Werner Lipschitz published around 110 scientific publications . The focus of his research was the investigation of the sites and mechanisms of action of drugs , disinfectants and poisons such as nitro compounds with the aim of elucidating general pharmacological principles. He devoted himself to characterizing cell functions , including cell respiration and the analysis of water movements in the body, especially osmosis in red blood cells, as well as the halides of alkali and alkaline earth metals in various body fluids and excretion products . With the same aim he investigated the temperature dependence of pharmacological reactions.

One of his most important works published in Turkey is his Hayati ve Tıbbi Kimya Dersleri (“Biochemical Lessons”) , written with Saib Ragib Atamdeir and published in Istanbul in 1937 .

During his research into Lederle's drug effects , he discovered the prerequisites for mercury-free diuresis and was rewarded by the company.

literature

  • Walther Laubender : Werner Lipschitz. Obituary in: Naunyn-Schmiedeberg's archive for experimental pathology and pharmacology. 207 (3-4) / 1949. Springer, pp. 243-255.
  • Lipschitz, Werner Ludwig.
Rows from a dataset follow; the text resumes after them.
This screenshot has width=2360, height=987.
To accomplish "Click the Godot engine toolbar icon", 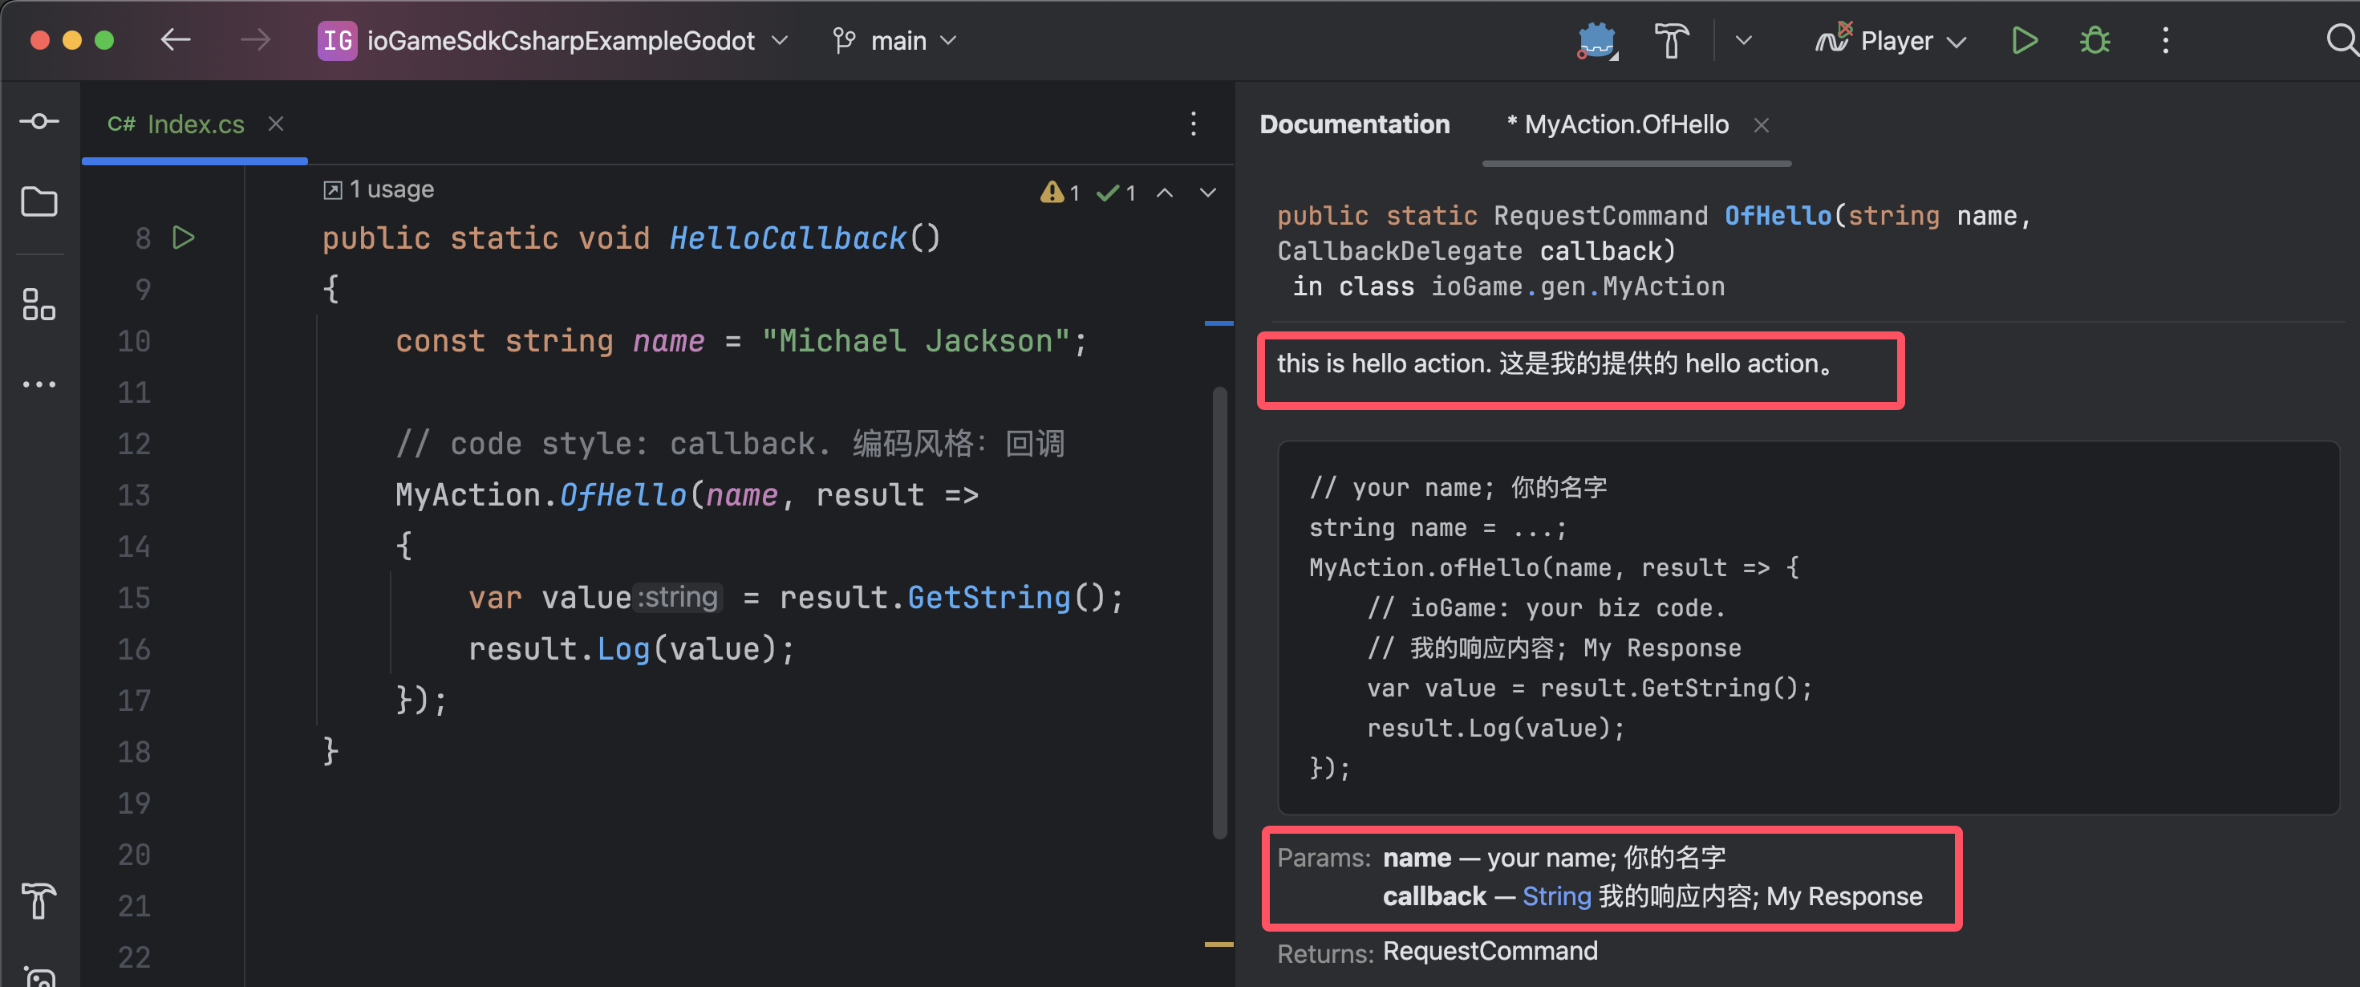I will click(x=1597, y=40).
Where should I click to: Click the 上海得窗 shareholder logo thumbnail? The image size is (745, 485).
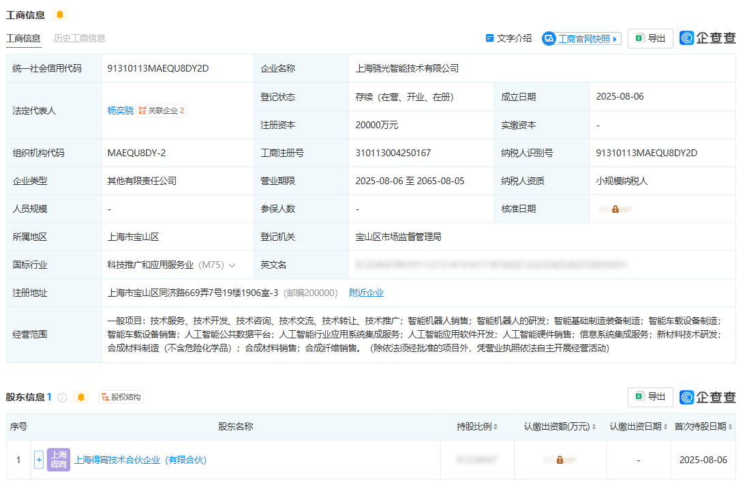[59, 460]
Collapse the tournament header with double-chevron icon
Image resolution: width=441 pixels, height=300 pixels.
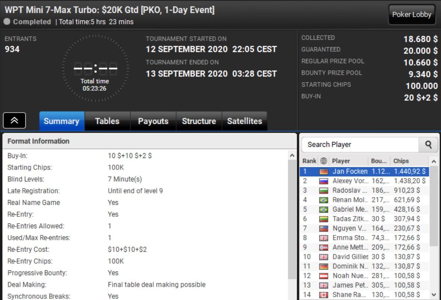pos(15,120)
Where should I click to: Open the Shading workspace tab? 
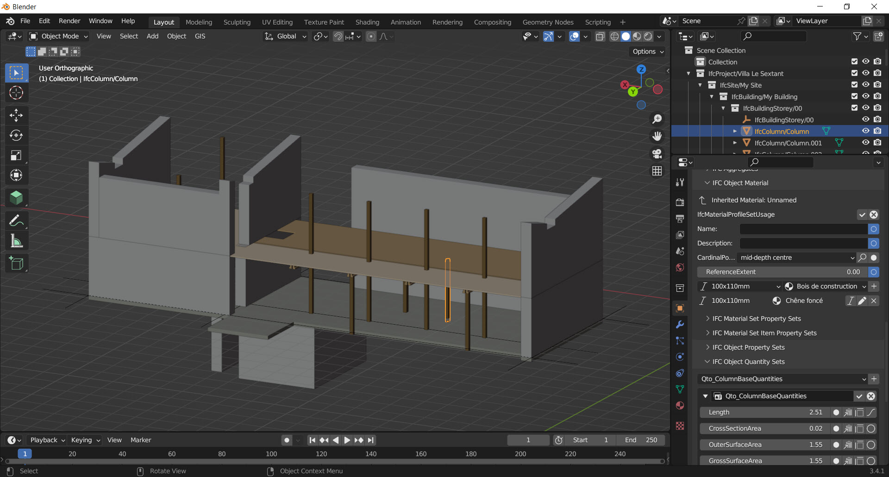point(367,22)
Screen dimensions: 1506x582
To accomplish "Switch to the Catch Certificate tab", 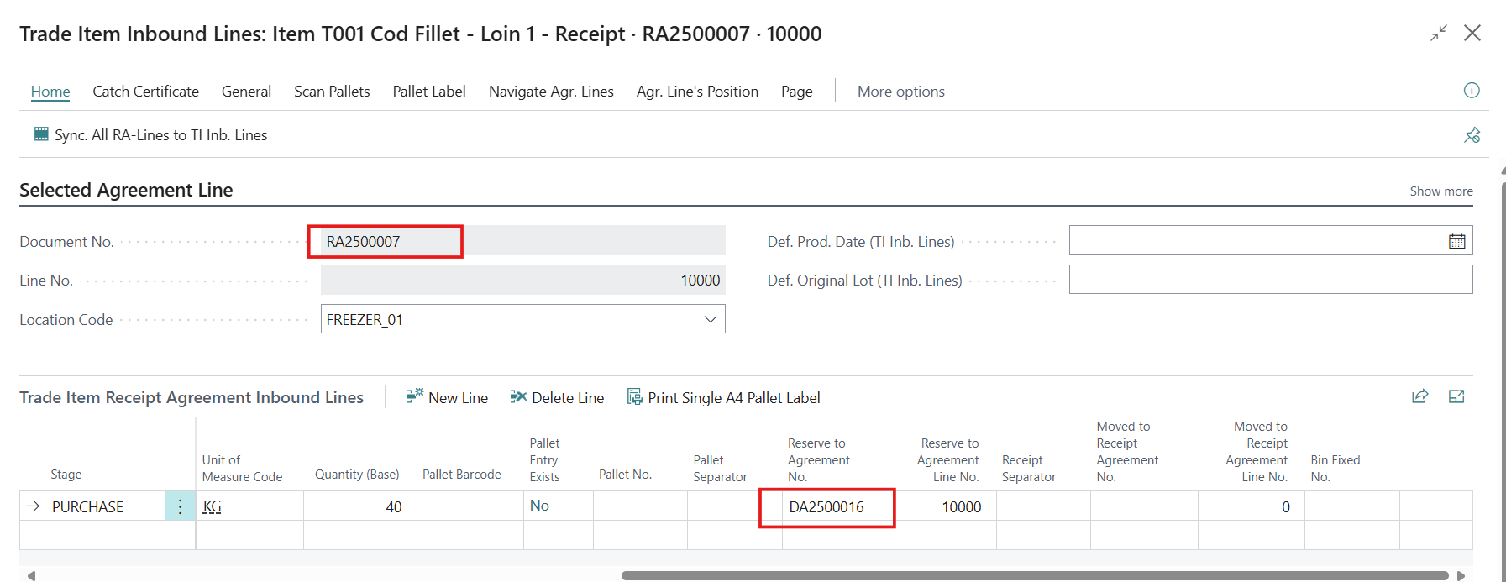I will [145, 92].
In: Konrad Löffelholz, Ullrich Trendelenburg : Persecuted German-speaking pharmacologists 1933–1945. Dr. Schrör Verlag, Frechen 2008, ISBN 3-98-060048-3 , p. 75.
  • Udo Benzenhöfer : The University Medicine in Frankfurt am Main from 1914 to 2014. Kontur, Münster 2014, pp. 103-104.
  • Werner Röder; Herbert A. Strauss (Ed.): International Biographical Dictionary of Central European Emigrés 1933-1945 . Volume 2.2. Munich: Saur, 1983 ISBN 3-598-10089-2 , p. 736.
  • Ali Vicdani Doyum: Alfred Kantorowicz with special consideration of his work in İstanbul (A contribution to the history of modern dentistry). Medical dissertation, Würzburg 1985, pp. 50 and 68-70.

Web links

Individual evidence

  1. Ali Vicdani Doyum: Alfred Kantorowicz with special reference to his work in İstanbul (A contribution to the history of modern dentistry). Medical dissertation, Würzburg 1985, pp. 50 and 68-70.
  2. Sometimes 1946 is erroneously given as the year of death, for example in Horst Widmann, Exil und Bildungshilfe, and in Arslan Terzioglu, see links to Philipp Schwartz
  3. Ali Vicdani Doyum: Alfred Kantorowicz with special reference to his work in İstanbul (A contribution to the history of modern dentistry). 1985, p. 70.
  4. Ali Vicdani Doyum: Alfred Kantorowicz with special reference to his work in İstanbul (A contribution to the history of modern dentistry). 1985, pp. 68-70.